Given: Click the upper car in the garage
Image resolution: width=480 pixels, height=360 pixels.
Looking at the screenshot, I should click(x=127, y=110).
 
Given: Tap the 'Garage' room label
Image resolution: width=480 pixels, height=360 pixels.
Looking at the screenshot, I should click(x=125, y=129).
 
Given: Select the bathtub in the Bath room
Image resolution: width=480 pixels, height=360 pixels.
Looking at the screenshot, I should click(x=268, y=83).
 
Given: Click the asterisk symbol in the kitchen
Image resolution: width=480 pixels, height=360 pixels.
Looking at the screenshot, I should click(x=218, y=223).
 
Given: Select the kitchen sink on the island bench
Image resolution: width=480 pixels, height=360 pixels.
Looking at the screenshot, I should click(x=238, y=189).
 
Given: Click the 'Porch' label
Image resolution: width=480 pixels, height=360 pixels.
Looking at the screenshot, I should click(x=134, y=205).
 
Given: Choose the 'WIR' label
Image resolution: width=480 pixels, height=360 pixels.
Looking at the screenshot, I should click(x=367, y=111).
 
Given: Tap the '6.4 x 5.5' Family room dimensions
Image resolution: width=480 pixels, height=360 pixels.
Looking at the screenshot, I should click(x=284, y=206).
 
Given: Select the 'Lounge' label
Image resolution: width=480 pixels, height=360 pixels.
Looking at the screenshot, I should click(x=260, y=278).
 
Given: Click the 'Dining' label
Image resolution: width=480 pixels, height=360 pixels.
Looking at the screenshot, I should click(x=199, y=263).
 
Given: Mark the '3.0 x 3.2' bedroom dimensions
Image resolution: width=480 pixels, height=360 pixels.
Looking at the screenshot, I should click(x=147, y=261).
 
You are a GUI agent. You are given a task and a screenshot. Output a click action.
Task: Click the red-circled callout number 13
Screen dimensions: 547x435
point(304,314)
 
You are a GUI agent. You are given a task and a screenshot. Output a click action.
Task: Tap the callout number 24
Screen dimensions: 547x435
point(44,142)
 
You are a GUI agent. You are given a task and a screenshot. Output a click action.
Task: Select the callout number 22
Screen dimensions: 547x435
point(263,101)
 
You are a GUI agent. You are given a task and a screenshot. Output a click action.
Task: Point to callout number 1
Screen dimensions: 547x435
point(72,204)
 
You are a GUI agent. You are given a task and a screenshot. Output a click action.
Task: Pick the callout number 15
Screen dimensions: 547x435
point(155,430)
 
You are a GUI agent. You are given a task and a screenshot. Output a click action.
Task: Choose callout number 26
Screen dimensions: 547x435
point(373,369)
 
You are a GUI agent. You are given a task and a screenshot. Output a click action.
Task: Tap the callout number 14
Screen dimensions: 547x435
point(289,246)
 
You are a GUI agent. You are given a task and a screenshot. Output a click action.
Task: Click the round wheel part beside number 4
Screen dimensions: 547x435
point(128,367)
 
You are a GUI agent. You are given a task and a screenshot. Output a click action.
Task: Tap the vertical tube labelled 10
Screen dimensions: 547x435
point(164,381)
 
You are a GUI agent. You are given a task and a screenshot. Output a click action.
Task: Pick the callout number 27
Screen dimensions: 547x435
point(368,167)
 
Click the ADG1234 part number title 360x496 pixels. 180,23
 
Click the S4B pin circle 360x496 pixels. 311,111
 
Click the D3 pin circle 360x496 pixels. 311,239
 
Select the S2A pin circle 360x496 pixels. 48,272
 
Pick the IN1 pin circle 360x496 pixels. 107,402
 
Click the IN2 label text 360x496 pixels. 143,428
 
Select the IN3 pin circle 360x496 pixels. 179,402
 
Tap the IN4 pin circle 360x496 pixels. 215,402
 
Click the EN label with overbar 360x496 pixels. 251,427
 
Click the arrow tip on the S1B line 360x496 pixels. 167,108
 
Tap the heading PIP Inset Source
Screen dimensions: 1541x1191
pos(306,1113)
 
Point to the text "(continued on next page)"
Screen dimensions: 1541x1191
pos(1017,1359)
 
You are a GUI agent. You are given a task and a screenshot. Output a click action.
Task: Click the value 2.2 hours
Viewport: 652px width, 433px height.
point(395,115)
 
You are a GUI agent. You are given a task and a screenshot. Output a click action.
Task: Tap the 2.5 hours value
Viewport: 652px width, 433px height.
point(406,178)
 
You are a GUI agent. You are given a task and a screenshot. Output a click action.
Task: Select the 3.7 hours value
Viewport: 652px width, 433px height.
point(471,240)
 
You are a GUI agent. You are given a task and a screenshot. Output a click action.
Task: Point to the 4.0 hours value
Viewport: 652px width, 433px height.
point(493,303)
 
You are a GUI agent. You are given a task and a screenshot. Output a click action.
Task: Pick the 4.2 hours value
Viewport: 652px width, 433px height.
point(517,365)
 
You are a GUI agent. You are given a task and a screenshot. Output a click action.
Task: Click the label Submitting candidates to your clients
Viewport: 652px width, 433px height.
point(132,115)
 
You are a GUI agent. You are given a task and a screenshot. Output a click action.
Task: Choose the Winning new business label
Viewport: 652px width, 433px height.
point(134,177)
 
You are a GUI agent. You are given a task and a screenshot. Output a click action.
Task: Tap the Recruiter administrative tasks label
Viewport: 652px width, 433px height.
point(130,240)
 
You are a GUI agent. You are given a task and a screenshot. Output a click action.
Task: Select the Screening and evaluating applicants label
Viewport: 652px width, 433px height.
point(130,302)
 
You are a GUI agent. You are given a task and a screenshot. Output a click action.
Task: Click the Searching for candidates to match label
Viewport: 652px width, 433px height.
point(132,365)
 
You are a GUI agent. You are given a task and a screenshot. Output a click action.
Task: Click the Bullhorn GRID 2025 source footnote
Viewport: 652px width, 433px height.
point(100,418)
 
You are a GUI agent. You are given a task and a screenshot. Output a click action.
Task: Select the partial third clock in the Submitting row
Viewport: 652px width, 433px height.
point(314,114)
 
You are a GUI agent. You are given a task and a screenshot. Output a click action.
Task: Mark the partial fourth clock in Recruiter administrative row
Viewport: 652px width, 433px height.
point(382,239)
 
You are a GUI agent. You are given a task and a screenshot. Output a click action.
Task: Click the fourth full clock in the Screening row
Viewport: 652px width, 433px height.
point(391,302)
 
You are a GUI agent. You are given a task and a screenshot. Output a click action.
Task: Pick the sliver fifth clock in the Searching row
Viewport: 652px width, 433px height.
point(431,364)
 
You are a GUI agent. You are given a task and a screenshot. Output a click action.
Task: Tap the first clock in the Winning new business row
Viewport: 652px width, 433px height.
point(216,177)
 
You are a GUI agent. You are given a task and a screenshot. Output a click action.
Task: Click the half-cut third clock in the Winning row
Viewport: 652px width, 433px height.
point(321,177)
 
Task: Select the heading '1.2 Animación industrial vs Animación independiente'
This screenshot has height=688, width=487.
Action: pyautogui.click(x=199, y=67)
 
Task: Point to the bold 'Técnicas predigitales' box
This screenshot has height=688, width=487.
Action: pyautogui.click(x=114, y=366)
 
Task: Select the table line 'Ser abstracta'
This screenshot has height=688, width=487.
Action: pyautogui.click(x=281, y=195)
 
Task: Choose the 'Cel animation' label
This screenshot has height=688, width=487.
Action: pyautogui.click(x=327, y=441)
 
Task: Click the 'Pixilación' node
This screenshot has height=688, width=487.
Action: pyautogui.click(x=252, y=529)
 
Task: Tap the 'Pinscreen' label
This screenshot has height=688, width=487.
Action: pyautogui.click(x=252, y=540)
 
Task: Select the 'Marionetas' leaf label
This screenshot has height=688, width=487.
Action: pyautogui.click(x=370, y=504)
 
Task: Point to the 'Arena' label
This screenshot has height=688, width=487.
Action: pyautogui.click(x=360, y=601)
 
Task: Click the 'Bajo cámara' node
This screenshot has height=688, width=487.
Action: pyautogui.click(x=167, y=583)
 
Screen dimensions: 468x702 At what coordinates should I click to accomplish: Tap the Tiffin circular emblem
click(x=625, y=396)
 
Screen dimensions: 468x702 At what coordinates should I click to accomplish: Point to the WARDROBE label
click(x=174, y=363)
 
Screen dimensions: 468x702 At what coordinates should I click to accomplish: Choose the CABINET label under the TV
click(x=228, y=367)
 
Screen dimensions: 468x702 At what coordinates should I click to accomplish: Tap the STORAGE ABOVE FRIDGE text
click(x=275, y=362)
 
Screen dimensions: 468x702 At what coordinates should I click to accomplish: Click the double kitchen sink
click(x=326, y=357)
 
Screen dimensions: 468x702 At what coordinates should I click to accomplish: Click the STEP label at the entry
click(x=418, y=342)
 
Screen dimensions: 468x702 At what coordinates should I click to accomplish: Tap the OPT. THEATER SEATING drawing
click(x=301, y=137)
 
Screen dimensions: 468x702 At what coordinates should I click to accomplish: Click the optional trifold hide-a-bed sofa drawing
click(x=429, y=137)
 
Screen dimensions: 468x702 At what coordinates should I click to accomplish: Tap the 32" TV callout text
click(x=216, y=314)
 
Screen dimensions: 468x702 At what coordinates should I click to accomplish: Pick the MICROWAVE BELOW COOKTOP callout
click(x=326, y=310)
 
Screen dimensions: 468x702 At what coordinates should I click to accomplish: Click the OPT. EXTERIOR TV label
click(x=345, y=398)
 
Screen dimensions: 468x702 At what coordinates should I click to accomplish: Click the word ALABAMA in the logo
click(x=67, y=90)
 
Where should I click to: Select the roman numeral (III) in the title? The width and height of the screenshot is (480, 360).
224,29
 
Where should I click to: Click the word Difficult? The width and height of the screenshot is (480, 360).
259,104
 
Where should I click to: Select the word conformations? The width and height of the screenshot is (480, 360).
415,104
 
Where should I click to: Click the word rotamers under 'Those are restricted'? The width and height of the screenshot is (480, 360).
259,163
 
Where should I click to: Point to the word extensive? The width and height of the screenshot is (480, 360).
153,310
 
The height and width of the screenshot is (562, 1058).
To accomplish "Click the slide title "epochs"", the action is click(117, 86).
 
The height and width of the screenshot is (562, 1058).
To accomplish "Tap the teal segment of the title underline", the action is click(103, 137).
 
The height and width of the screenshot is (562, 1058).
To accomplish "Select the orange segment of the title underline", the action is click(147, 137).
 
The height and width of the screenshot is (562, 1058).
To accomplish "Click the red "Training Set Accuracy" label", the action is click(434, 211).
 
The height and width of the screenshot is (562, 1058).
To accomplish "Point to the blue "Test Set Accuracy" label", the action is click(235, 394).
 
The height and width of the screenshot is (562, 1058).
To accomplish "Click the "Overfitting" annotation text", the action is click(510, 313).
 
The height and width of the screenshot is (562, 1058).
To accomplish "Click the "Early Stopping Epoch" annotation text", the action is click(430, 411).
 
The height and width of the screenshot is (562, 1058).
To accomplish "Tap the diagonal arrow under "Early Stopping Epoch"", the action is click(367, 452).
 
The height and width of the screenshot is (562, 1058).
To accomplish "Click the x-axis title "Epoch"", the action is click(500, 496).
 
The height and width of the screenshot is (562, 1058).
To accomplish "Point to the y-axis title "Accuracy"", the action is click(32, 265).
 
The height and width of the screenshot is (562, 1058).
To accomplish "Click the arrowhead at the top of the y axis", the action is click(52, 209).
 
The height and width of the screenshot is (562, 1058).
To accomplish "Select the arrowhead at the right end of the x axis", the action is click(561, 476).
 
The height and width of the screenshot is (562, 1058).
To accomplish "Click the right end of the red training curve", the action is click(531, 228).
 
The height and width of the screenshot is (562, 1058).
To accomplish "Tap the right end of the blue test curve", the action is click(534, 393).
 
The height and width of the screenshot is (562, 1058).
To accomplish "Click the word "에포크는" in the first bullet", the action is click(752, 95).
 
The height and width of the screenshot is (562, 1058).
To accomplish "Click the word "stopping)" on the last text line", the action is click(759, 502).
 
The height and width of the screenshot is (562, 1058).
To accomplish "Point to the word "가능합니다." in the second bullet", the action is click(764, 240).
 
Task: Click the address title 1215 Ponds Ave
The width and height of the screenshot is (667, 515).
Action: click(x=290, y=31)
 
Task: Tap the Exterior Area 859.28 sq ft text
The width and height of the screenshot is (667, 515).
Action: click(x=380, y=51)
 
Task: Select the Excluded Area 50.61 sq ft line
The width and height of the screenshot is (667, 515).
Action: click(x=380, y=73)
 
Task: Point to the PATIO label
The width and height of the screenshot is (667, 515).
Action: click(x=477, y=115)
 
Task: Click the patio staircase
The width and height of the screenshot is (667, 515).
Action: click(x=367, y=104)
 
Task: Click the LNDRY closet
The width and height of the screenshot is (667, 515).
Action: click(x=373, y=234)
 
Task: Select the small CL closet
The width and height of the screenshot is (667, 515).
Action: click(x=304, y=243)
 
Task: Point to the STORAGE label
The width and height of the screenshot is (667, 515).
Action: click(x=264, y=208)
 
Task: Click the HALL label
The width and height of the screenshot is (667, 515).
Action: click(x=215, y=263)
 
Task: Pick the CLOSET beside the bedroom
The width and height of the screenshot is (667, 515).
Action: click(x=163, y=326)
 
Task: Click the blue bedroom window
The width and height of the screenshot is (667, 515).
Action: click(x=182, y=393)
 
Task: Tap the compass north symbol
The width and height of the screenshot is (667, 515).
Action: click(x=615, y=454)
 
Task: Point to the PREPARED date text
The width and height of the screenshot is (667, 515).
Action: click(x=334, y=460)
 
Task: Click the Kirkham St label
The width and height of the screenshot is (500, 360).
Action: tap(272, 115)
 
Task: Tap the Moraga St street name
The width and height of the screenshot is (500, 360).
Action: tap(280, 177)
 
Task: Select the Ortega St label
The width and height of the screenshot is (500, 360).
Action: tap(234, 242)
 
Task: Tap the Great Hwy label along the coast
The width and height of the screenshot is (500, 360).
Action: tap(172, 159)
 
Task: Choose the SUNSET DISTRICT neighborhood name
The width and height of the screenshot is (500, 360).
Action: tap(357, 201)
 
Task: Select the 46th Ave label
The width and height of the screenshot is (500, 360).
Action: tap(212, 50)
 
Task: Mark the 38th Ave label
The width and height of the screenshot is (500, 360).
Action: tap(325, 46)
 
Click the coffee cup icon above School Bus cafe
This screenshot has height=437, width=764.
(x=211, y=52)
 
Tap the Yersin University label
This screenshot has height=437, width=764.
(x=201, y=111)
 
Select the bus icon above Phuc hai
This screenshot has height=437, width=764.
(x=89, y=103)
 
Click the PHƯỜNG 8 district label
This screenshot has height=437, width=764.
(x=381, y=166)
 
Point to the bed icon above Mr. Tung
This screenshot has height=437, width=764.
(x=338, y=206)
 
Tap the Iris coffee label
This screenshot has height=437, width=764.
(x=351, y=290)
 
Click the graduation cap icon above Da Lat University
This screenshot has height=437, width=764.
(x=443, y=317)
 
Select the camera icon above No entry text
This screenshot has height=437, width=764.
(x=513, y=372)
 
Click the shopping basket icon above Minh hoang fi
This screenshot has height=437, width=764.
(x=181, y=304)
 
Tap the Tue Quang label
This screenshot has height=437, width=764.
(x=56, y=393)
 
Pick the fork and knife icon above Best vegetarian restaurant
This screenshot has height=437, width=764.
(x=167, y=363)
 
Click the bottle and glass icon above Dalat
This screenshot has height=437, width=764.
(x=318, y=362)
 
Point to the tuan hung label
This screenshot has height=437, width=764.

◆ ◆ ◆ ◆

Add -114 to every coordinate in the answers and write the lines out again, requests included, from the first line above up to and including the line with "Given: Click the asterisk".

Given: Click the upper car in the garage
Image resolution: width=480 pixels, height=360 pixels.
Looking at the screenshot, I should click(x=13, y=-4).
 
Given: Tap the 'Garage' room label
Image resolution: width=480 pixels, height=360 pixels.
Looking at the screenshot, I should click(x=11, y=15).
 
Given: Select the bathtub in the Bath room
Image resolution: width=480 pixels, height=360 pixels.
Looking at the screenshot, I should click(x=154, y=-31).
 
Given: Click the asterisk symbol in the kitchen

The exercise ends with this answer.